TASK REQUIREMENTS:
In the text on predicting postpartum depression, what area under the curve did the model reach in the validation set?

=== TEXT FOR ANALYSIS ===

Background
Currently, postpartum depression (PPD) screening is mainly based on self‐report symptom‐based assessment, with lack of an objective, integrative tool which identifies women at increased risk, before the emergent of PPD. We developed and validated a machine learning‐based PPD prediction model utilizing electronic health record (EHR) data, and identified novel PPD predictors.
Methods
A nationwide longitudinal cohort that included 214,359 births between January 2008 and December 2015, divided into model training and validation sets, was constructed utilizing Israel largest health maintenance organization's EHR‐database. PPD was defined as new diagnosis of a depressive episode or antidepressant prescription within the first year postpartum. A gradient‐boosted decision tree algorithm was applied to EHR‐derived sociodemographic, clinical, and obstetric features.
Results
Among the birth cohort, 1.9% (n = 4104) met the case definition of new‐onset PPD. In the validation set, the prediction model achieved an area under the curve (AUC) of 0.712 (95% confidence interval, 0.690–0.733), with a sensitivity of 0.349 and a specificity of 0.905 at the 90th percentile risk threshold, identifying PPDs at a rate more than three times higher than the overall set (positive and negative predictive values were 0.074 and 0.985, respectively). The model's strongest predictors included both well‐recognized (e.g., past depression) and less‐recognized (differing patterns of blood tests) PPD risk factors.
Conclusions
Machine learning‐based models incorporating EHR‐derived predictors, could augment symptom‐based screening practice by identifying the high‐risk population at greatest need for preventive intervention, before development of PPD.

=== DATASET EXTRACT ===

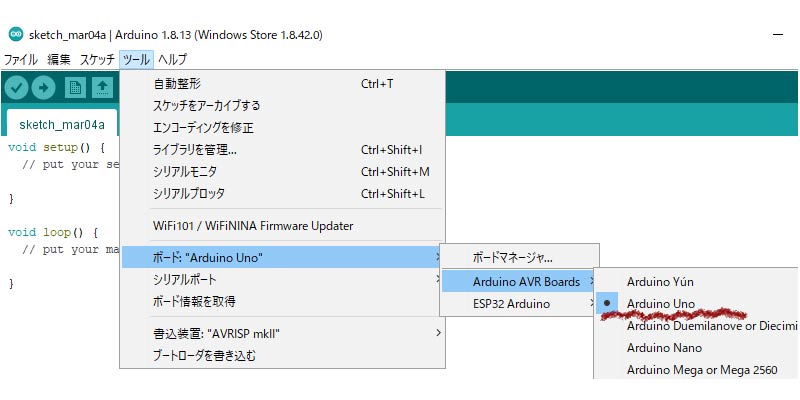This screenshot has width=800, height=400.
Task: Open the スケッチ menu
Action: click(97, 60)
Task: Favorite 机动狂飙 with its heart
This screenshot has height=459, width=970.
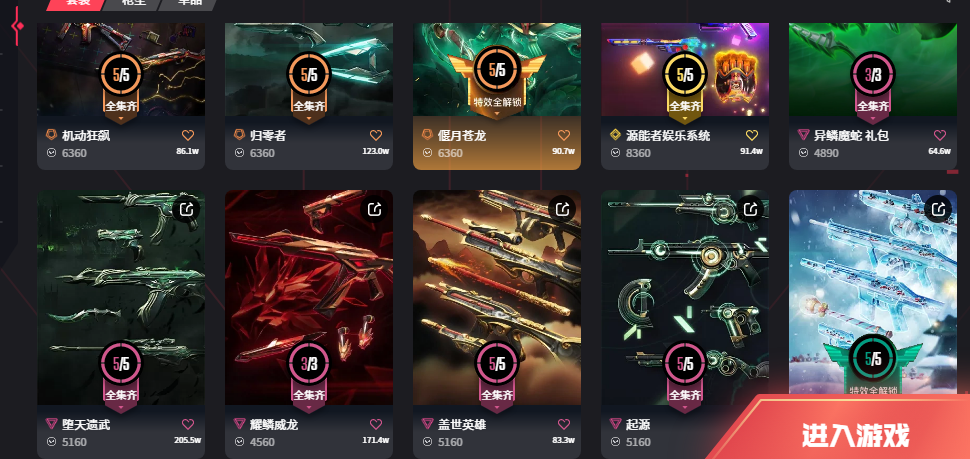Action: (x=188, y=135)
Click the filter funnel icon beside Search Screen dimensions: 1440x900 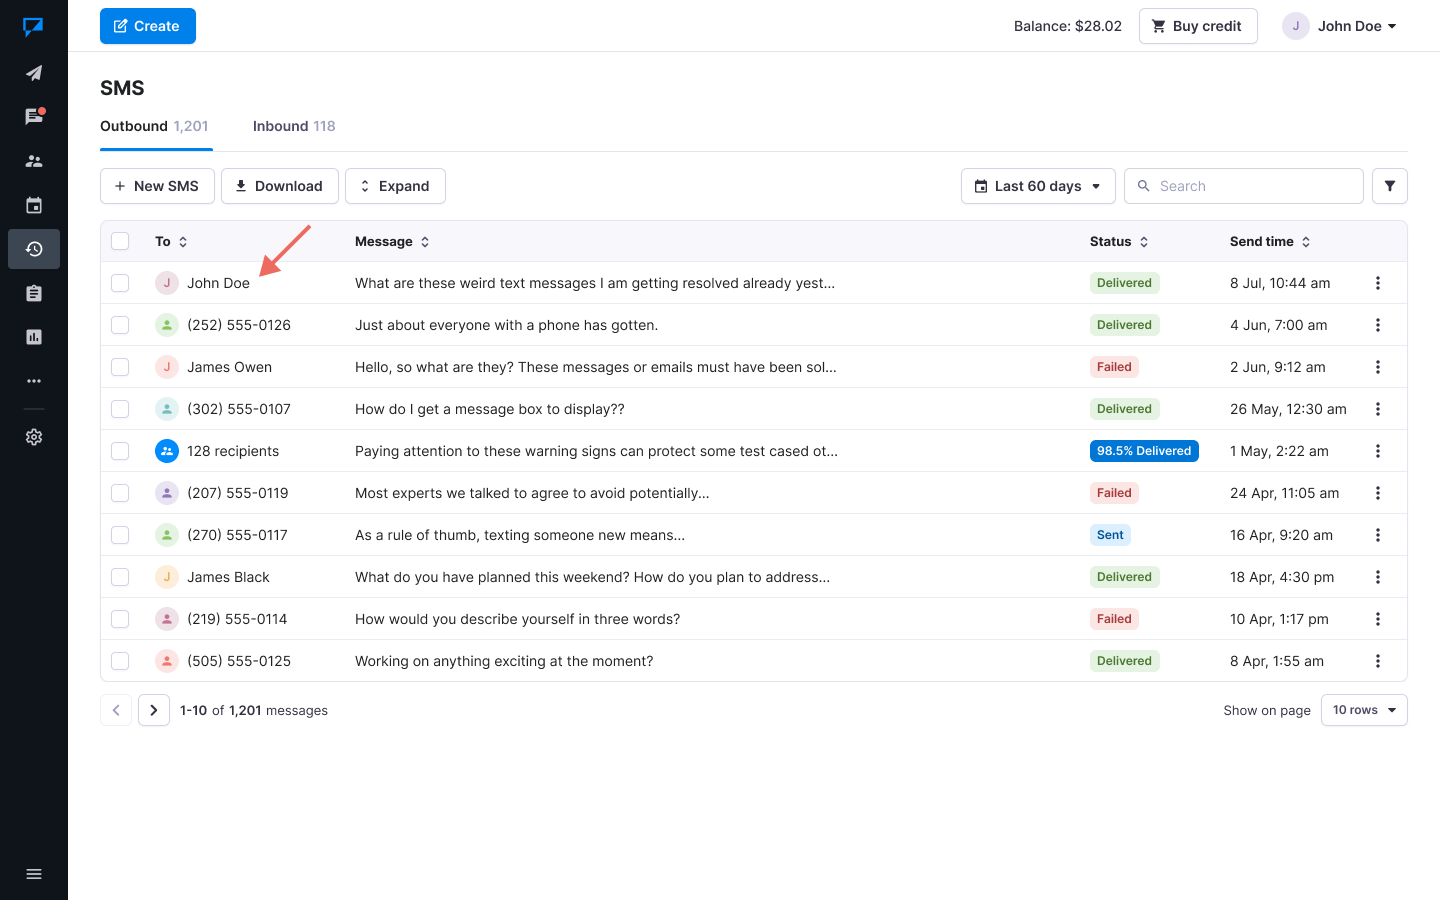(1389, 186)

===

RESULT FOR THIS EXERCISE:
0.712 (95% confidence interval, 0.690–0.733)